Idempotent encoders and decoders

Encoding and decoding data is a practice that has been present since we started storing and transmiting information – even before the Information Age. Encoding and decoding with a specific algorithm, or as we are used to call it, a codec, has several different benefits such as: reduced storage space, faster transmission over a selected transport, the possibility to capture data in a specific system-readable form, among others. However not every codec has offers the same features and it is typically wise to use the best codec for the type of data we are dealing with.

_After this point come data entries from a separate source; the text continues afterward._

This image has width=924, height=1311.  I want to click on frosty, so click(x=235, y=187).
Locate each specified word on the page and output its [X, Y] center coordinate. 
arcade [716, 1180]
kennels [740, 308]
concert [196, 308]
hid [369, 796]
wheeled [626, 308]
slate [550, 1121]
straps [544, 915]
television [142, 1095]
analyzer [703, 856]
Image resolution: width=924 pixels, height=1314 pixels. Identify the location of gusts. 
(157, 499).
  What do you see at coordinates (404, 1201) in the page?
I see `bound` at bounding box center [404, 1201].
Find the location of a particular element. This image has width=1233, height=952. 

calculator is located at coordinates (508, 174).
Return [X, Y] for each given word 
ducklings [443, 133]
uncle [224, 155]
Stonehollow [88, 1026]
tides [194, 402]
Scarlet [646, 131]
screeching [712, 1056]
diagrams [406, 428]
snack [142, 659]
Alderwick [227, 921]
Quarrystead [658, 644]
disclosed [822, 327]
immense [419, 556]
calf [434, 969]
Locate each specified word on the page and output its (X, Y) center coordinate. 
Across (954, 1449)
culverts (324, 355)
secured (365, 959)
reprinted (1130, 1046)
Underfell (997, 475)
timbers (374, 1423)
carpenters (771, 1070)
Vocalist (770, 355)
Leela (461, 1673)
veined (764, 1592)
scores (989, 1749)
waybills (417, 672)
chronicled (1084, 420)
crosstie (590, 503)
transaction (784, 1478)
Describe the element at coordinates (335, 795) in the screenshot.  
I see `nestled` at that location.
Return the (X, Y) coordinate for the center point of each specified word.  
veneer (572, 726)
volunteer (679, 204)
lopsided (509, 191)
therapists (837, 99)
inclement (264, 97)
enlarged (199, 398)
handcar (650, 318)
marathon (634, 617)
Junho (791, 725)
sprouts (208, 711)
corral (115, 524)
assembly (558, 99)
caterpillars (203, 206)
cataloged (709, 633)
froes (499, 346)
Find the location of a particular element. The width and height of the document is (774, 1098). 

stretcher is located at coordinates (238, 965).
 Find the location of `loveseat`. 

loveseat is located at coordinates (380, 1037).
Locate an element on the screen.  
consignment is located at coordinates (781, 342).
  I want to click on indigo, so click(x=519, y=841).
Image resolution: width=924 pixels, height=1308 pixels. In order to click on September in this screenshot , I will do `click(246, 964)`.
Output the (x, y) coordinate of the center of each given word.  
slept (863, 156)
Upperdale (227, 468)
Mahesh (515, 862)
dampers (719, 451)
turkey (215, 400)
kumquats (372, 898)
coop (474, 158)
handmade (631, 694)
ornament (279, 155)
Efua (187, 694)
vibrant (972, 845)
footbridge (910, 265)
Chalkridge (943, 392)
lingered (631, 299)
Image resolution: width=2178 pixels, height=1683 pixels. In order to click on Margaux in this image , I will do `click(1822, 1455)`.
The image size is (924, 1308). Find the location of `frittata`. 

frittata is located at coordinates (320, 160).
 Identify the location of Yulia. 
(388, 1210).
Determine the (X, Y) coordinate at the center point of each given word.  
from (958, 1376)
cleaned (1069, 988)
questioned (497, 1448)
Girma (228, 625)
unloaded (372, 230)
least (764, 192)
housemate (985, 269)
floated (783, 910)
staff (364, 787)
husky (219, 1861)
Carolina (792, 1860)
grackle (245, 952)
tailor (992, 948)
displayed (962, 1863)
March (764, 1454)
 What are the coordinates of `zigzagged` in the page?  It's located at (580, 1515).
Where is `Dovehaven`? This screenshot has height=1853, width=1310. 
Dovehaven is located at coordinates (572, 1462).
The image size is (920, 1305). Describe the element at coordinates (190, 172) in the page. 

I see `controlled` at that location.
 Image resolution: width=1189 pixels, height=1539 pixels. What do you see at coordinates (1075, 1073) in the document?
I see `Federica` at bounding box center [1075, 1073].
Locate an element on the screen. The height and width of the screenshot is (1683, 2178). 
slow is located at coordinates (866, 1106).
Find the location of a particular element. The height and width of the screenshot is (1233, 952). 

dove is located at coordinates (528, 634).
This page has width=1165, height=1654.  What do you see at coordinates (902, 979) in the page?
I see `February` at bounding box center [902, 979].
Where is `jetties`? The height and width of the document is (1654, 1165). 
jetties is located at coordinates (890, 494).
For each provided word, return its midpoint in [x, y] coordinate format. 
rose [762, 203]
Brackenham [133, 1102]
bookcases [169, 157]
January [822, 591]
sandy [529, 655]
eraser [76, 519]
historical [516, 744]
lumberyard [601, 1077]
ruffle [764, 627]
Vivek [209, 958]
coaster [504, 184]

A deterministic and idempotent encoding and decoding process should return the same data that was served for the encode function, once the decode function is applied. In essence, something like:

function isIdempotent(codec, val) {
  return val === codec.decode(codec.encode(val))
}
// should always return true, for all encodable values val

Having deterministic and idempotent codecs are not always possible. For example, take a look at sound and video. Capturing a continuous signal would require infinite memory storage, as the segment between two points in a continuum space has an infinite number of other points. And so, in order to capture this, we have to encode ‘samples’ of the input signal and not the signal as a whole. This loses information and is typically known as lossy compression. Have in mind that there are some codecs for sound and video that are known as lossless compression, simply because the deviations from the original signal don’t represent a significant enough change to be relevant.

The expectation is that for discrete signals and finite sets of data, the codecs should be always deterministic and idempotent. Unfortunately this is not always true in the languages we have access to today, with the serializers and deserializers they offer.

I remembered that this expectation can be violated recently, when I needed to rename some keys in a JavaScript object for a Linked Data expander function. My first quick (and hacky) solution was to encode the object to a String. From that format, I’d apply a Regular Expression to change all of the occurrences of a given key.

function remapKeys(key, newKey, obj)
  // so hacky
  var strObj = JSON.stringify(obj)
  strObj.replace(key, newKey)
  return JSON.parse(strObj)
})

This solution worked ‘fine’, for a while, until I found a case where the data the function was returning started to look diferent, although I was just remaping the keys. Since the type Buffer is not part of the JSON spec (it was later added by in Node.js), there is no standardised way to express it in the JSON format. So, Node.js changes the format if decoding(encoding(objWithABuffer)) is applied.

» node
> var obj = { buf: new Buffer('aaaah the data')}
undefined
> obj
{ buf: <Buffer 61 61 61 61 68 20 74 68 65 20 64 61 74 61> }
> JSON.stringify(obj)
'{"buf":{"type":"Buffer","data":[97,97,97,97,104,32,116,104,101,32,100,97,116,97]}}'
> JSON.parse(JSON.stringify(obj))
{ buf:
   { type: 'Buffer',
     data: [ 97, 97, 97, 97, 104, 32, 116, 104, 101, 32, 100, 97, 116, 97 ] } }

As we can see in the example above, there is a mutation of the data and a violation of our deterministic and idempotent codec expectation.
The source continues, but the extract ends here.